As the midterm elections that will decide who controls Congress get fully underway this week with the first primary contests, both parties are grappling with one of the central questions of American politics in the Trump era. Do voters want partisan rage or a political reset?

In the midst of one of the most volatile political moments in decades, Democrats are trying to figure out whether their path back to power is to re-energize their base with fiery appeals or to court swing voters. Republicans are testing the continuing power of the MAGA brand over traditional conservatism.

Those dynamics are being tested in Texas, where voters will go to the polls on Tuesday to cast their ballots in primaries for the U.S. Senate that have already broken records for early voting turnout and political spending.

Senator John Cornyn, a four-term Senator once seen as the courtly, conservative embodiment of the Texas Republican brand, is fighting for his political life against Ken Paxton, the state’s scandal-scarred attorney general who is beloved by the MAGA base.

On the Democratic side, James Talarico, a state representative, has made a point of campaigning in counties that President Trump won and of speaking about his vision of progressive Christianity. He faces Representative Jasmine Crockett, a firebrand lawmaker with a national profile who argues that Democrats can win by making bold appeals to inspire their base to vote.

The results could offer an early indication of the direction the parties and voters are heading as they look toward the midterm contests and beyond to the 2028 presidential primary races. This year Democrats are fighting an uphill battle to reclaim the Senate by flipping seats in swing states including Alaska, Maine, North Carolina and Ohio while defending the states they hold.

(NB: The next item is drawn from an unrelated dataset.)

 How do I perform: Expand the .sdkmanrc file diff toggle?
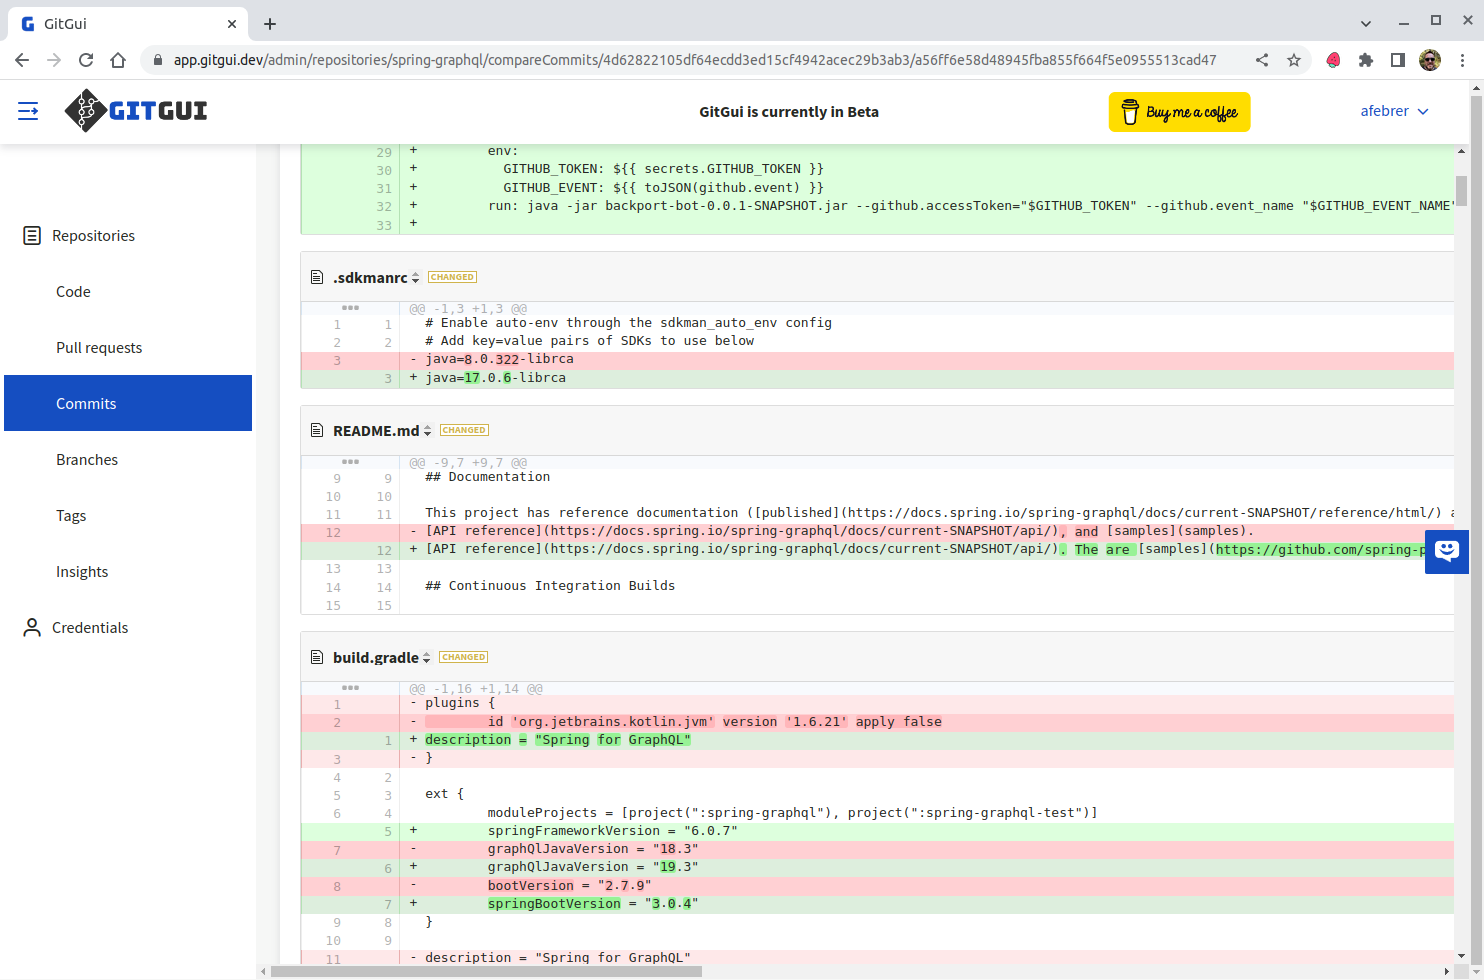[x=416, y=278]
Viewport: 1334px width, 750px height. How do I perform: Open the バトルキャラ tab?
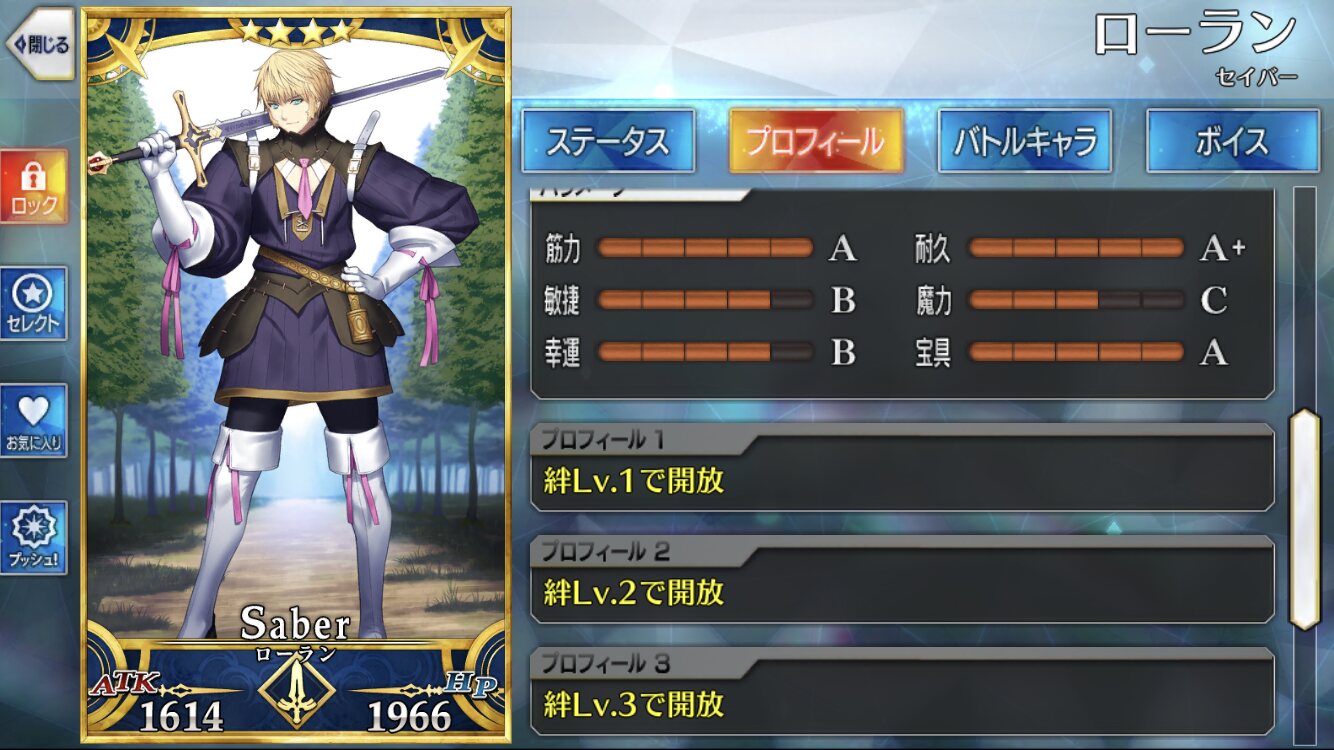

Snapshots of the candidates as they traveled across the state — to the worship halls of Black churches in Dallas and San Antonio, border town swap meets, and East Texas barbecue joints — capture the contours of a vicious and expensive primary race where the divides are more stylistic than ideological. It has been the most expensive primary on record, according to AdImpact, a media tracking firm, with more than $110 million spent so far.

The majority of the money has gone toward buttressing Mr. Cornyn, who remains in a tight race with Mr. Paxton after running attack ads for months. A third candidate, Representative Wesley Hunt, a two-term congressman from Houston, is also running, which makes it likely that the Republican race ends up in a runoff in late May.

On the Democratic side, the matchup between Mr. Talarico and Ms. Crockett, both staunch opponents of the president on nearly every issue, has fueled a surge in early voting turnout far beyond what the party has seen in recent primaries.

“We should all feel really good about this,” said Emmy Ruiz, the former White House political director for the Biden administration and Texas political consultant, who is uncommitted in the race.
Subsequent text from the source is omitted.